* **WORK INSTRUCTIONS**
1. Reproduce word for word the stretch of the love tank post from "I came up with" through "that leaked out.".
2. In the love tank post, list the four ideas that the toothpicks stand for.

* **SOURCE PASSAGE**
■ ■ ■ ■ ■

So, we physically filled the tank, I mean the cup. Then, I said to Bella, "This next part is really important and I want you to understand this so that you can be happier. Bella, you are a lot like your mom and I didn't learn this until this year and I wish I would have understood sooner." "Bella, you and I, we have leaks in our love tanks." Then, by her suggestion, we got out a plastic baggy and filled it. We cut off a corner and watched the love tank shrivel and die. I explained that because we have leaks in our love tanks, it stays shriveled up most of the time. When someone criticizes us, it hurts more than it does for other people because it's not like them when they just get a scoop taken off the top, it's like they take our shriveled tank and step all over it.

It got through to her because she immediately burst out in tears. "I don't want a leak in my love tank!! Why do I have to have a leak in my love tank?" Yeah for me. It only took 10 minutes to successfully teach her item #3.

I said, "Don't worry, you can fix it."

Bella: "I don't know how to fix it. I am going to have a broken love tank for forever."

Me: "You can fix it. I've been fixing mine."

Bella, crying in agony, "How?"

I then went on to explain that all she has to do are some really simple things. I got out some toothpicks. And demonstrated that she uses tools to stop her leak. At this point, I was glad she had gone back to sulking on the couch because I totally lied and told her that the toothpicks worked brilliantly at stopping the leak, when really they didn't work at all.

I came up with four ideas for her. The first toothpick was that she should pray to her Heavenly Father to help her fix it. The second was to love herself. The third was to remember that people love her even if they correct her from time to time. And lastly, and most importantly, don't forget that she has a leak and when she starts feeling sad, think about the love that leaked out.

So, needless to say, the kid now may not figure anything out for herself until she is past the age of 37 because I just completely screwed up a botched therapy session. But, I tried.

And because I am working on fixing my love tank, I am going to tell myself I did a great job, even if I didn't.

7 comments:

ShEiLa said...

I think you did an excellent job Alice... I think you explained the whole reality on terms she could understand.

I am a little bit jealous that you are actually getting something out of therapy... I went before and quit because I was getting NOTHING from the guy... He wasn't helping me at all.

■ ■ ■ ■ ■

* **DATA LISTING**
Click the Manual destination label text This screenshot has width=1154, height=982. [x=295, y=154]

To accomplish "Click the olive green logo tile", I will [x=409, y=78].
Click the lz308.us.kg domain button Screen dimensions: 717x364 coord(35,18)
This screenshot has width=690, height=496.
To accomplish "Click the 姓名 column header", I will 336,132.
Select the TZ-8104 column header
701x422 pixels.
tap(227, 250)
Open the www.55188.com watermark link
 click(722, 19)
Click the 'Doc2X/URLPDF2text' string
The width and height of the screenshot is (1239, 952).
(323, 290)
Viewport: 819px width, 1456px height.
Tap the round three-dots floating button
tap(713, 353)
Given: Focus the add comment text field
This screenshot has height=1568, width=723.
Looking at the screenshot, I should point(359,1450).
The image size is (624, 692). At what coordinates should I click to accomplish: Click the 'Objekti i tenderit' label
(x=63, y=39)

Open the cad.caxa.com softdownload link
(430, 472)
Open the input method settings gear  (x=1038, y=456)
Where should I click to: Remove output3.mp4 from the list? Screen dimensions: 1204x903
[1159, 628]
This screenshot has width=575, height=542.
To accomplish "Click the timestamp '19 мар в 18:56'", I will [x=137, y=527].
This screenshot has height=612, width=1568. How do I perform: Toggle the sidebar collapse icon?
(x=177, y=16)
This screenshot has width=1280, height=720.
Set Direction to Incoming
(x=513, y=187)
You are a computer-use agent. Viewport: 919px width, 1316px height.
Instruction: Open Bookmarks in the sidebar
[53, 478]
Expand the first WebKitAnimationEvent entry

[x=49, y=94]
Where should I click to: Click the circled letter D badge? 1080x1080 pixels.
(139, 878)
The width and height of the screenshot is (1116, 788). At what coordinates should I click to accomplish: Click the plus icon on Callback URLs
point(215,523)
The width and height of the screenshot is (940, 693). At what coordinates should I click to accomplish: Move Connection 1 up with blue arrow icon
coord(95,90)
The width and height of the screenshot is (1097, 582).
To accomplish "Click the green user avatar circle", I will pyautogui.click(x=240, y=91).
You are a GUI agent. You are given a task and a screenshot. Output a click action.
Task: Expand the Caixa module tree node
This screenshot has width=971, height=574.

■ ■ ■ ■ ■

* **TASK-BY-TASK SOLUTIONS**
1.
I came up with four ideas for her. The first toothpick was that she should pray to her Heavenly Father to help her fix it. The second was to love herself. The third was to remember that people love her even if they correct her from time to time. And lastly, and most importantly, don't forget that she has a leak and when she starts feeling sad, think about the love that leaked out.

2.
1. Pray to her Heavenly Father to help her fix it.
2. Love herself.
3. Remember that people love her even if they correct her from time to time.
4. Don't forget that she has a leak, and when she starts feeling sad, think about the love that leaked out.